The people who build today’s most capable artificial intelligence can describe exactly how they train it. They can write down the architecture, the optimisation procedure and the objective the system is rewarded for meeting. What they cannot do, in any complete way, is explain how a finished model arrives at many of its particular answers. The training is understood. The thing the training produces is not.
This is not a sensational claim, and it is not the same as saying nobody knows how AI works. It is a narrower and stranger point. We understand the process that grows these systems far better than we understand the systems themselves.
What is understood, and what is not
A large language model is not programmed in the ordinary sense. Engineers specify a network architecture, usually a transformer, and an objective, usually predicting the next piece of text, and then run an optimisation process over enormous amounts of data. The model’s internal settings, its billions of numerical parameters, are not written by anyone. They are found by the training process.
The result is closer to something grown than something built. The capabilities that emerge, and the internal representations the model uses to produce them, are a product of the optimisation rather than a design anyone laid out in advance. Reading a trained model’s weights tells you almost nothing directly, in the way that reading out the strengths of every connection in a brain would not tell you what the person is thinking. The recipe is legible. The dish is not.
The field trying to open the box
There is a research programme aimed squarely at this gap, known as mechanistic interpretability, which tries to reverse-engineer the internal computations of neural networks into human-readable terms. Its modern form is closely associated with the researcher Chris Olah and the teams around him at Google, OpenAI and Anthropic.
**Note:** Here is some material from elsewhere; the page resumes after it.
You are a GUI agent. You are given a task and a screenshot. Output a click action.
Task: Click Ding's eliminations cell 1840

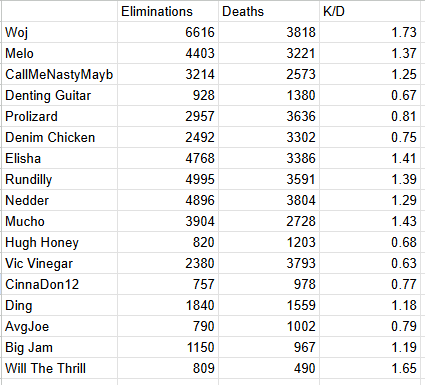(168, 305)
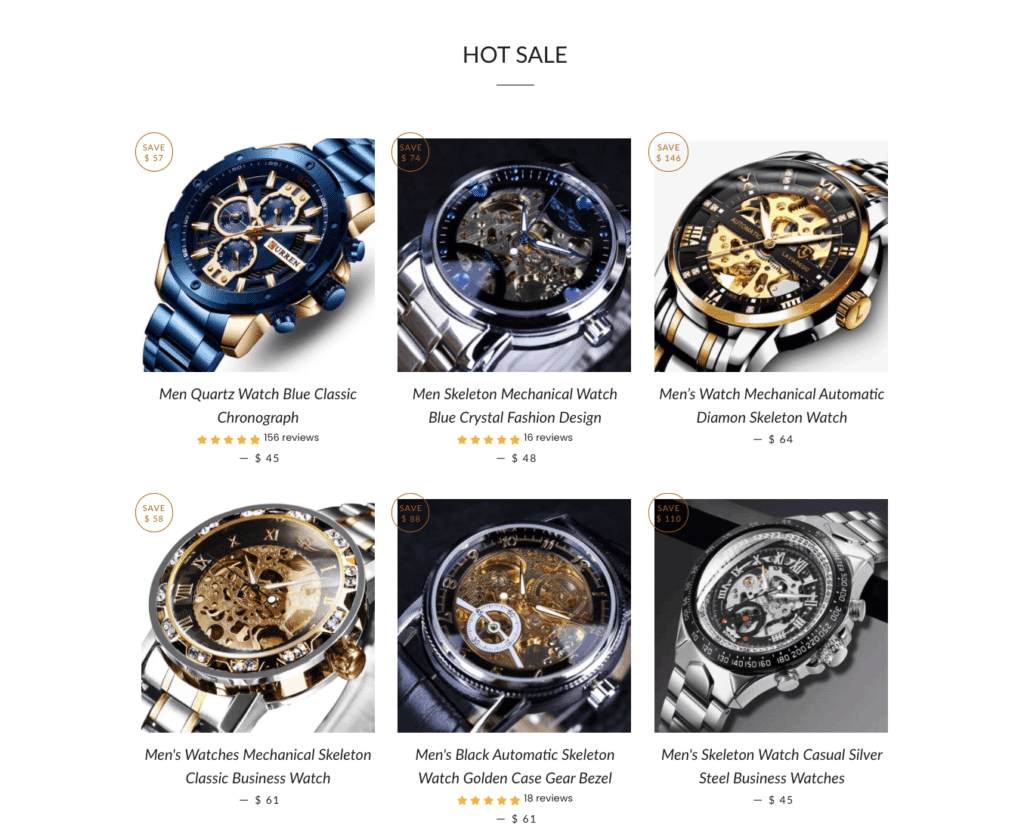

The early work, on image models, identified individual artificial neurons that appeared to detect specific concepts, before the approach moved to language models.
The progress since has been real and partial in equal measure. Using a technique called sparse autoencoders, researchers have pulled out interpretable internal “features” corresponding to concepts, and demonstrated control over them, most memorably when Anthropic produced a version of its model fixated on the Golden Gate Bridge by amplifying a single feature. In 2025, the same group introduced attribution graphs, a way of tracing the pathway a model takes from input to output through interpretable components, work that IBM researchers have connected to their own interpretability efforts. A 2026 survey in ACM Computing Surveys, Bridging the Black Box, lays out the field’s methods across neurons, circuits and whole algorithms.
What none of this yet amounts to is a full reading of a frontier model. The teams behind the circuit-tracing work are explicit that their methods capture only a fraction of a model’s computation, even on simple prompts. Some internal circuits turn out clean and interpretable. Others are tangled and resist explanation.
A familiar pattern, sharpened
Using a tool well before understanding it is not new, and it is worth resisting the temptation to treat AI as the first case. The steam engine was in widespread industrial use for decades before thermodynamics explained what it was doing. Aspirin was prescribed for most of a century before its mechanism was worked out in the 1970s. General anaesthesia is administered millions of times a year, and how it produces unconsciousness is still not fully settled.
In each case the technology was reliable enough to trust on the evidence of its results, while the explanation lagged behind. AI fits that pattern, with two differences that make the gap more pointed. The tool is general rather than specialised, applied across writing, coding, medicine, law and research at once. And it is being deployed into consequential decisions at a speed and scale that leaves little time for the understanding to catch up.
How much the gap matters is itself disputed
This is where careful people disagree. Dario Amodei, the chief executive of Anthropic, argued in an essay titled The Urgency of Interpretability in 2025 that understanding what models are doing internally is a task of overriding importance, and framed the situation as a race in which capability is currently ahead of understanding. On that view, deploying systems far more capable than today’s without being able to inspect their reasoning is a serious risk.
Others are less convinced that full mechanistic understanding is either necessary or achievable. They point out that we manage many complex systems through behaviour rather than internals, and argue that rigorous testing, evaluation and red-teaming may be a more practical guardrail than a complete circuit-level account that may never arrive for systems this large. Both positions take the opacity seriously. They differ on what follows from it.
The point on which they tend to agree is the factual one underneath the debate. Capability is, for now, running ahead of explanation, and the question is whether that gap is merely uncomfortable or genuinely dangerous.
What to watch
The realistic test over the next few years is not whether anyone will fully understand a frontier model, which looks unlikely, but whether interpretability can deliver enough partial understanding to be useful: enough to catch a deceptive or unsafe pattern before deployment, or to explain a specific failure after it. Some labs have begun running interpretability checks as part of pre-release safety analysis, which is a concrete sign of the tools maturing from curiosity into practice.
The broader thing to track is the direction of the gap. If understanding advances faster than capability, the opacity becomes a temporary stage in a maturing technology. If capability keeps pulling ahead, then a growing share of what societies rely on will continue to rest on tools that work for reasons their own makers cannot yet fully give.